_INSTRUCTION_: Gather each line of the listing below that contains the string "screenshot", and copy those lines. Case counts.

_DATA IN THIS EXERCISE_:
-- BEGIN --

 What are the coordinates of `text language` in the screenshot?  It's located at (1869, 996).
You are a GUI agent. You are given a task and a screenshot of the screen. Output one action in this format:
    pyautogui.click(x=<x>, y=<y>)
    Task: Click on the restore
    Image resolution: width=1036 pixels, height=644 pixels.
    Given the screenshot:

-- END --

_TASK RESPONSE_:
 What are the coordinates of `text language` in the screenshot?  It's located at (1869, 996).
You are a GUI agent. You are given a task and a screenshot of the screen. Output one action in this format:
    Given the screenshot:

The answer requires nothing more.